Para Rocha, o Brasil assistirá um processo de rebaixamento da estabilidade através de processos que rebaixam a proteção atual, como a ausência de critérios de definição das carreiras típicas de Estado, sujeitando os servidores a mudanças de regime ditadas por flutuações na conjuntura política e pela conveniência de maiorias parlamentares ocasionais; o ingresso mediante “vínculo de experiência”, um experimento que desconsidera o caráter impessoal e republicano dos processos de seleção no serviço público; a possibilidade do ingresso de pessoas estranhas ao quadro dos servidores públicos para o exercício de atribuições técnicas, estratégicas e de gestão, por meio de cargos de liderança e assessoramento; e a fragilização da estabilidade dos atuais servidores, por meio de procedimentos de dispensa mais flexíveis e sujeitos ao subjetivismo e ao arbítrio. “Chamo a atenção para o risco na aprovação de regras que favoreçam a disseminação de práticas clientelistas e a captura das estruturas e recursos públicos por interesses privados”, apontou.
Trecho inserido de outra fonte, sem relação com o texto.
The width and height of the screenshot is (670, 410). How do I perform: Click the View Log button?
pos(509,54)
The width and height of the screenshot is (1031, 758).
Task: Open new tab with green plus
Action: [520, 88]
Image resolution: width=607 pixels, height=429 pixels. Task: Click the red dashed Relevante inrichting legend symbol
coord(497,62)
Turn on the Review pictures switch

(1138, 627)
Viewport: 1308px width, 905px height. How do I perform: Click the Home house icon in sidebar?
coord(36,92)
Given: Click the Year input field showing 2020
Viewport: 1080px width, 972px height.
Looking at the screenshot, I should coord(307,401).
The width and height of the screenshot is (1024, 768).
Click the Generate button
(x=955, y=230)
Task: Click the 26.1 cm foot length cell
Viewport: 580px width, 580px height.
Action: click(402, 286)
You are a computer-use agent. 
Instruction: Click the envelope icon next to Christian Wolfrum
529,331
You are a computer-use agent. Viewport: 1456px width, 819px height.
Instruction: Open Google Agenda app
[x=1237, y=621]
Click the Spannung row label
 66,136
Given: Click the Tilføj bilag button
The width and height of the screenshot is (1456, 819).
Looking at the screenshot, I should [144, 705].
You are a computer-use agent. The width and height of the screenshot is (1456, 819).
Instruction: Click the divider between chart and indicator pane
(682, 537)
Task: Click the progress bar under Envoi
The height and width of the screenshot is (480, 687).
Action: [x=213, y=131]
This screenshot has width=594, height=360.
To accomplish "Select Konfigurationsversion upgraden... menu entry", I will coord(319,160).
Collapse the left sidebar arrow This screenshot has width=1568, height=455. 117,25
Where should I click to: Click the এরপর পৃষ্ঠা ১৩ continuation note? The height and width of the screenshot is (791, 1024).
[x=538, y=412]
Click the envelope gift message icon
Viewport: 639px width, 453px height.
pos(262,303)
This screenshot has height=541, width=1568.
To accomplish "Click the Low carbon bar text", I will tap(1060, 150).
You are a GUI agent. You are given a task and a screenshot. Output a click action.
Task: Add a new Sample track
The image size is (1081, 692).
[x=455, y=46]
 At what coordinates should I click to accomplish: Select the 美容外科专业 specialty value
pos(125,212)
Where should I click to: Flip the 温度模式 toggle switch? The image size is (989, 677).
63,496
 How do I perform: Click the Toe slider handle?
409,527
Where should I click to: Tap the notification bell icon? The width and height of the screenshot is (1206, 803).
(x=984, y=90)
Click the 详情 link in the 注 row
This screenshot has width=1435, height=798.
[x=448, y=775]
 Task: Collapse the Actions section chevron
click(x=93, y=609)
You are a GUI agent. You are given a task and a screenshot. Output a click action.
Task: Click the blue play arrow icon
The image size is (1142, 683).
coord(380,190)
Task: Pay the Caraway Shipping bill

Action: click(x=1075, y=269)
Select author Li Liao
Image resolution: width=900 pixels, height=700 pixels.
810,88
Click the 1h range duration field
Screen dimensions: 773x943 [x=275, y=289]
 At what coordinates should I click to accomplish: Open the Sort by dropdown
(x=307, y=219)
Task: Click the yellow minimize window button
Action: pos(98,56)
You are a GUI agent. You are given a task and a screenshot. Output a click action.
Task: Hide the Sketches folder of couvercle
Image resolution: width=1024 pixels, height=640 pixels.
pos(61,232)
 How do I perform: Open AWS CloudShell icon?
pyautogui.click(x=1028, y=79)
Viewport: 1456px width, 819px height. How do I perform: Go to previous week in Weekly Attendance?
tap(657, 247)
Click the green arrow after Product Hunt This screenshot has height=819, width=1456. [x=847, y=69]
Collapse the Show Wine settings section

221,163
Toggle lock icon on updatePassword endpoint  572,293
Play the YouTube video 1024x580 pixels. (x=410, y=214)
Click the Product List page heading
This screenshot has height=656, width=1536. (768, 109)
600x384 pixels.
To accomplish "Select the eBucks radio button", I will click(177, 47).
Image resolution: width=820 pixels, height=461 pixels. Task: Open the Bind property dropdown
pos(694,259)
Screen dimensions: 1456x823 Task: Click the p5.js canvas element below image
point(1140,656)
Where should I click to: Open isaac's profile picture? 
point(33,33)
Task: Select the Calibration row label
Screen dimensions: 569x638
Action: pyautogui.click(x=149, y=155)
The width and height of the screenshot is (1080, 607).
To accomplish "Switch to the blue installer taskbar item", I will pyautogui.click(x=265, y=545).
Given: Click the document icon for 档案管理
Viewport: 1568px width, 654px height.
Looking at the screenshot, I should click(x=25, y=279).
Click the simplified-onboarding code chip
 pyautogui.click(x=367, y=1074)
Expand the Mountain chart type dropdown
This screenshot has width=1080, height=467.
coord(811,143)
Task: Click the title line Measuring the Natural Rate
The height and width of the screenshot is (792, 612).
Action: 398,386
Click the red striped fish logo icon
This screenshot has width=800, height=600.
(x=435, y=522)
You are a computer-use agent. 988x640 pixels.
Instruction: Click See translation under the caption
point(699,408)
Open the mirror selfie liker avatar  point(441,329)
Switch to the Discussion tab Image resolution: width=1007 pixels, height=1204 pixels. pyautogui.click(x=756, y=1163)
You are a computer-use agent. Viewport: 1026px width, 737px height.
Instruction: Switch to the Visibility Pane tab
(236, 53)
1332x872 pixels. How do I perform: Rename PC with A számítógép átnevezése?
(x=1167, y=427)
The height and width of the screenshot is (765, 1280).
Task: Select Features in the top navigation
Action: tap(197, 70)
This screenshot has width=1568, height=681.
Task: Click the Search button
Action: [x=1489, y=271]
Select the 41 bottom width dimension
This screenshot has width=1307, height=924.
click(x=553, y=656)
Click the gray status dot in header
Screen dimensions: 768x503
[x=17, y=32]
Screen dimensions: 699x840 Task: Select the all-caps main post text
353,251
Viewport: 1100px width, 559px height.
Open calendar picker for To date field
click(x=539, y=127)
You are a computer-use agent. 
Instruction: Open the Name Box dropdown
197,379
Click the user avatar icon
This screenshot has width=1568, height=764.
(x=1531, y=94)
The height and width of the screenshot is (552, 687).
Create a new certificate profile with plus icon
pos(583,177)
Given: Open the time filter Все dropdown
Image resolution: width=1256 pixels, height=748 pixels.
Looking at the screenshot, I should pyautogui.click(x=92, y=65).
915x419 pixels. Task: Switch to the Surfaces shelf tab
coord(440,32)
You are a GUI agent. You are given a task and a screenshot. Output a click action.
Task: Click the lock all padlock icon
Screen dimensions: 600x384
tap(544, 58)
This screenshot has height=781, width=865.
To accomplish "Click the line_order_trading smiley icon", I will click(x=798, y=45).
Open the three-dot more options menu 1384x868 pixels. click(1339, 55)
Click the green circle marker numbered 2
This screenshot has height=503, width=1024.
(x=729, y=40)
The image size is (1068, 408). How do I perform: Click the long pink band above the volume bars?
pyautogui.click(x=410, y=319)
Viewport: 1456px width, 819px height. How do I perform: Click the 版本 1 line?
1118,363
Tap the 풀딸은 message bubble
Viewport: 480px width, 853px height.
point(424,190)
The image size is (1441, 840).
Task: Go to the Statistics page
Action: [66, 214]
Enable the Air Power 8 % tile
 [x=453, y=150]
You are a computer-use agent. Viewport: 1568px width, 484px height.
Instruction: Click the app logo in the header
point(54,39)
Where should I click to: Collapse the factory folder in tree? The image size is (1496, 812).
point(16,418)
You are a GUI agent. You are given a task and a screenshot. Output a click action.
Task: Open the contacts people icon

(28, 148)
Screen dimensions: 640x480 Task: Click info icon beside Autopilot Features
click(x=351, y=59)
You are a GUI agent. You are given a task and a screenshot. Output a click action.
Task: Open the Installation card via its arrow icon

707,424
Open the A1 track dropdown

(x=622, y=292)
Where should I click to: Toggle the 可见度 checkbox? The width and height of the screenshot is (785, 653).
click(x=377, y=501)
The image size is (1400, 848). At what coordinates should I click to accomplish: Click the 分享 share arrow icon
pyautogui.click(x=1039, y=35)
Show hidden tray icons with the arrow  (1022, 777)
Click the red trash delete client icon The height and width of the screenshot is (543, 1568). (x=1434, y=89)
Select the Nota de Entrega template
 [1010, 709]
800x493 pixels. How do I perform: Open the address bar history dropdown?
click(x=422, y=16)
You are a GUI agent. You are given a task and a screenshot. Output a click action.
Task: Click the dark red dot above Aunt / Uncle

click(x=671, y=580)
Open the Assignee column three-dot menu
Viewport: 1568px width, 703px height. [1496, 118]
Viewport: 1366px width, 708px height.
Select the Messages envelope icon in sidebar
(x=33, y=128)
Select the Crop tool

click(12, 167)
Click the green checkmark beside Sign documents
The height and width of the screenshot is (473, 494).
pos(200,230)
Em seu discurso, o presidente da associação reforçou a importância da manutenção das garantias do interesse público. “Fragilizar garantias significa caminhar na direção de uma democracia iliberal, não atenta aos compromissos a longo prazo do processo constitucional, onde há um sério risco de que a democracia degenere.”
O processo de contrarreformas motivou, então, o seminário sobre a importância das instituições jurídicas como mecanismos que atenuam ou impedem a extinção do sistema democrático, justificou Lademir. “Uma democracia constitucionalmente responsável é aquela que atenta à necessidade de proteção institucional dos agentes públicos responsáveis por assegurar que a própria democracia não contenha o germe que eliminará as bases do regime democrático”, finalizou.